Given passage =
+++++

Martin says she understands the importance of “labelling in terms of community, fighting discrimination and communicating ideas”.
“But there’s a difference between self-identifying proudly, versus feeling pressure to do so because other people are confused and want to label you based on assumptions they’ve made, without your consent,” she adds.
“I do hope we’re moving toward a place where people feel less pressure to label something as complex, dynamic and downright mysterious as who we fall in love with. A huge percentage of young people today no longer identify as gay or straight, and I think that’s progress.
“I’m attracted to funny people with nice hands who smell good and are kind to people. I’m attracted to people of all genders… But I’d rather just be a person in the world.”
Martin has faced homophobia. An example she’s recounted in her sets is when a group of girls became abusive in a pub when she used the women’s toilets.

+++++

Supplied material =
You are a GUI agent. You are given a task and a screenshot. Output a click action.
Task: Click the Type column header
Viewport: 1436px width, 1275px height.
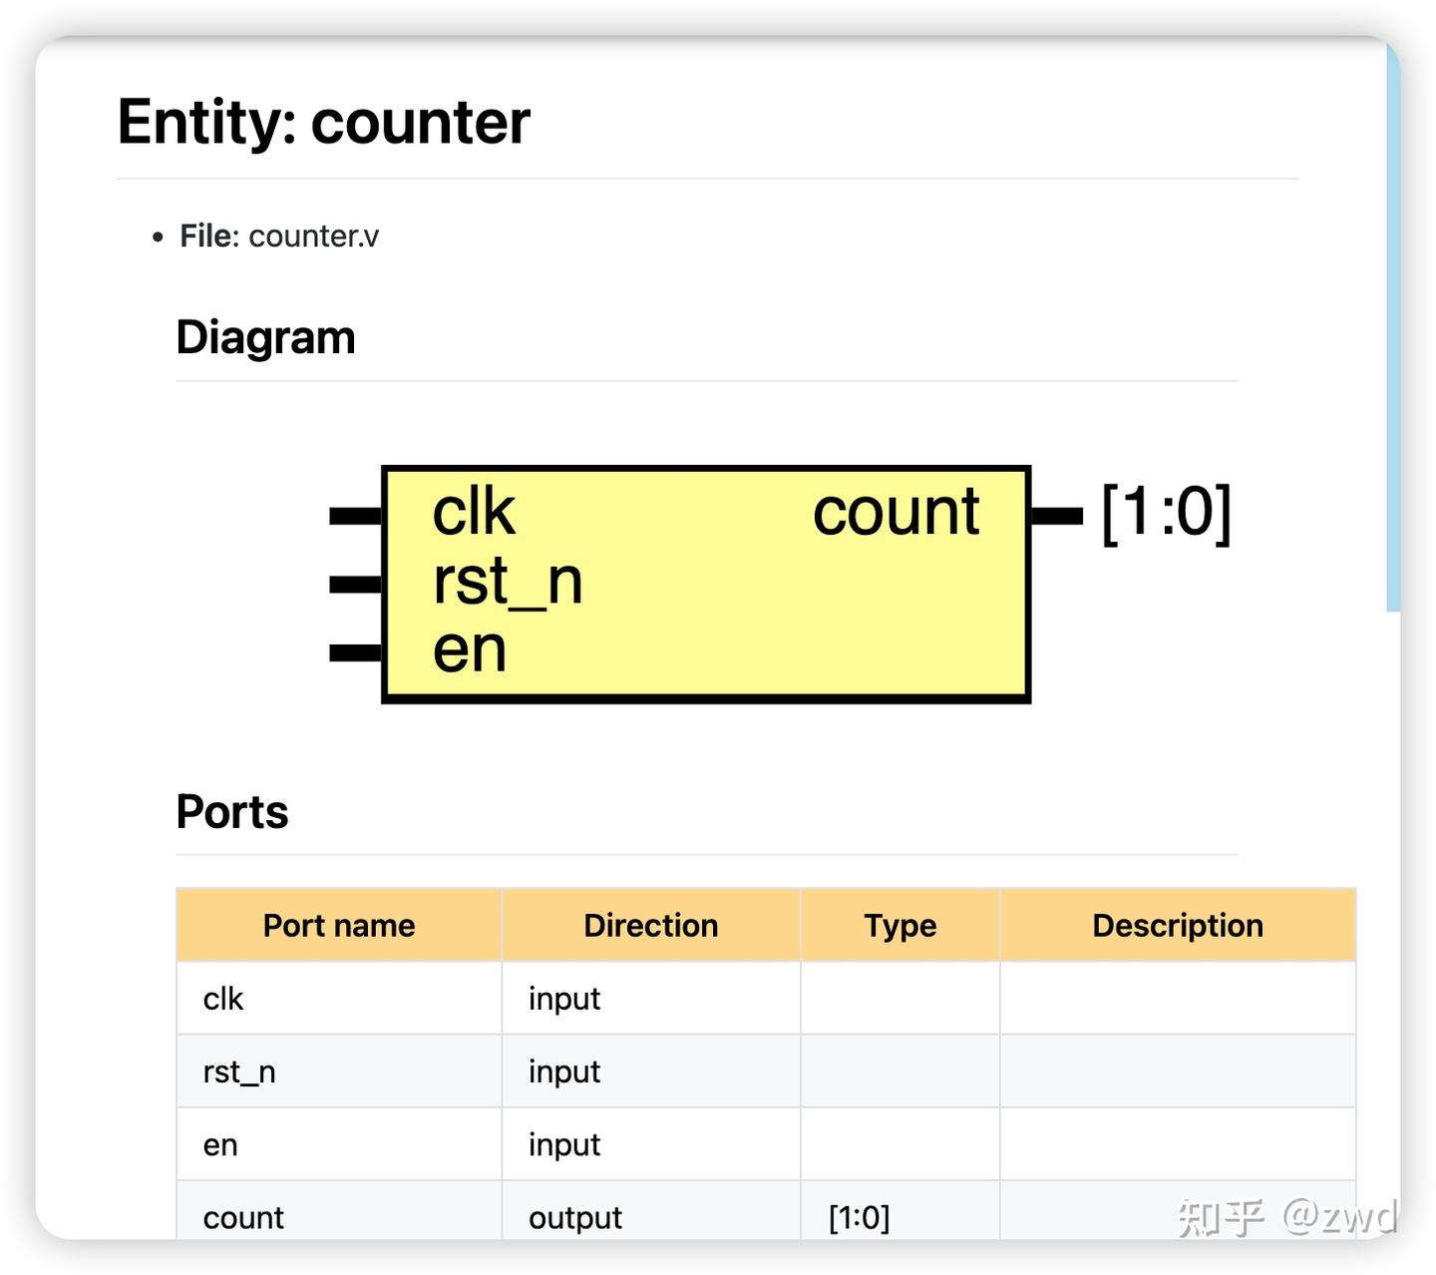pyautogui.click(x=900, y=925)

+++++

From the passage about Martin, pull out the text between "Martin has faced" and "the women’s toilets.", inclusive, word for word.

Martin has faced homophobia. An example she’s recounted in her sets is when a group of girls became abusive in a pub when she used the women’s toilets.